2. The hospital medical equipment management method based on the Internet of Things and AI according to claim 1 is characterized in that: The device perception layer includes smart sensors and RFID tags deployed on various medical devices, including: The RFID tag is a passive tag that operates at an ultra-high frequency (UHF, 860-960 MHz) and is used to record the device's location information and unique identifier in real time; The intelligent sensors include temperature sensors, humidity sensors, vibration sensors and power consumption sensors, which are used to collect the operating status data of the equipment.
3. The hospital medical equipment management method based on the Internet of Things and AI according to claim 1 is characterized in that: The data transmission layer includes: 5G communication module, used to achieve high-speed transmission of device data; Edge computing nodes are deployed in various departments of the hospital to perform local processing, caching and preliminary analysis of device data, reducing the pressure on cloud data transmission.
4. The hospital medical equipment management method based on the Internet of Things and AI according to claim 1 is characterized in that: The data processing layer includes: The device usage prediction module, based on the deep learning Transformer model, is used to predict the usage demand of devices in the future; The fault warning module uses the machine learning XGBoost algorithm to analyze equipment operation data, identify potential faults and generate warning information; The optimized scheduling module, based on the deep reinforcement learning DQN network, achieves efficient equipment deployment and reduces equipment idle time.

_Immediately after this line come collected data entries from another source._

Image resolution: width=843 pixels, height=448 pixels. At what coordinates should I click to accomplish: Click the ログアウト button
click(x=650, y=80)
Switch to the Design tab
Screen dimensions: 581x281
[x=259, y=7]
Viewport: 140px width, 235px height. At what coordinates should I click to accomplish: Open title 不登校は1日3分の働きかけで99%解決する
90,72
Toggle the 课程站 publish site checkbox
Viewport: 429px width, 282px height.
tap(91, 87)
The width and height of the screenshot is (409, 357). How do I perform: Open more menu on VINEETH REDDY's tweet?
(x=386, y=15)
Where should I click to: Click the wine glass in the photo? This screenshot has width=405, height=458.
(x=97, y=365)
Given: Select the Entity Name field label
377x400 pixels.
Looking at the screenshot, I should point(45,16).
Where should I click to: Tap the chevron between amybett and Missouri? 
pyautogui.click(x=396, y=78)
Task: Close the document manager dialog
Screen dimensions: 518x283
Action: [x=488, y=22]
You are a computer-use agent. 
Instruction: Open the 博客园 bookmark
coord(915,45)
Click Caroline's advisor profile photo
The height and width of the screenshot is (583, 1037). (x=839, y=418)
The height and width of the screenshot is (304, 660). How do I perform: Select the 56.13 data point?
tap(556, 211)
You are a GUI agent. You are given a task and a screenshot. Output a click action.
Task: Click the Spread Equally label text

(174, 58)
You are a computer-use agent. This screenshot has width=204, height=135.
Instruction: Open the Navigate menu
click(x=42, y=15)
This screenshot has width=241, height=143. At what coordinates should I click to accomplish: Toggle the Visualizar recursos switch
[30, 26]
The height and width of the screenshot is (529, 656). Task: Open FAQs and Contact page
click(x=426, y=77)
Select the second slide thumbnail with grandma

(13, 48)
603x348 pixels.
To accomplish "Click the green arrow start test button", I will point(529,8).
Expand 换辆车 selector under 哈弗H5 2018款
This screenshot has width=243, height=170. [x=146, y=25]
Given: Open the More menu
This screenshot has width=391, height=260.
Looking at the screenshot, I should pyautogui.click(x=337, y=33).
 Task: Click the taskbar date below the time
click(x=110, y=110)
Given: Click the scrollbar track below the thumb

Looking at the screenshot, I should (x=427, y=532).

5. The hospital medical equipment management method based on the Internet of Things and AI according to claim 1 is characterized in that: The application service layer includes: Real-time monitoring module, which displays the location, status and usage of the equipment through a visual interface; Statistical analysis module, generating reports on equipment utilization rate, failure rate, maintenance cost, etc.; Maintenance reminder module, which generates maintenance plans based on equipment operation data and notifies relevant personnel via SMS or email; The energy consumption monitoring module records and analyzes the energy consumption data of the equipment and makes optimization suggestions.
6. The hospital medical equipment management method based on the Internet of Things and AI according to claim 1 is characterized in that: The system further comprises: The asset lifecycle management module covers equipment procurement, use, maintenance, and retirement, and records equipment data throughout its lifecycle. The safety monitoring module analyzes equipment operation data to identify safety hazards and generate early warning information; The interface module supports seamless integration with hospital information systems (HIS, LIS, PACS) to achieve data sharing and collaborative management.
7. The hospital medical equipment management method based on the Internet of Things and AI according to claim 1 is characterized in that: The described method is applicable to the management of the following medical devices: Vital signs monitoring equipment, including multi-parameter monitors, ECG monitors, and fetal heart rate monitors; Therapeutic equipment, including infusion pumps, syringe pumps, ventilators, and anesthesia machines; Diagnostic equipment, including electrocardiographs, ultrasound machines, X-ray machines, CT scanners, and MRI machines; Operating room equipment, including surgical lights, operating tables, electrosurgical units, and endoscopy systems; Laboratory equipment includes biochemical analyzers, blood cell analyzers, and urine analyzers.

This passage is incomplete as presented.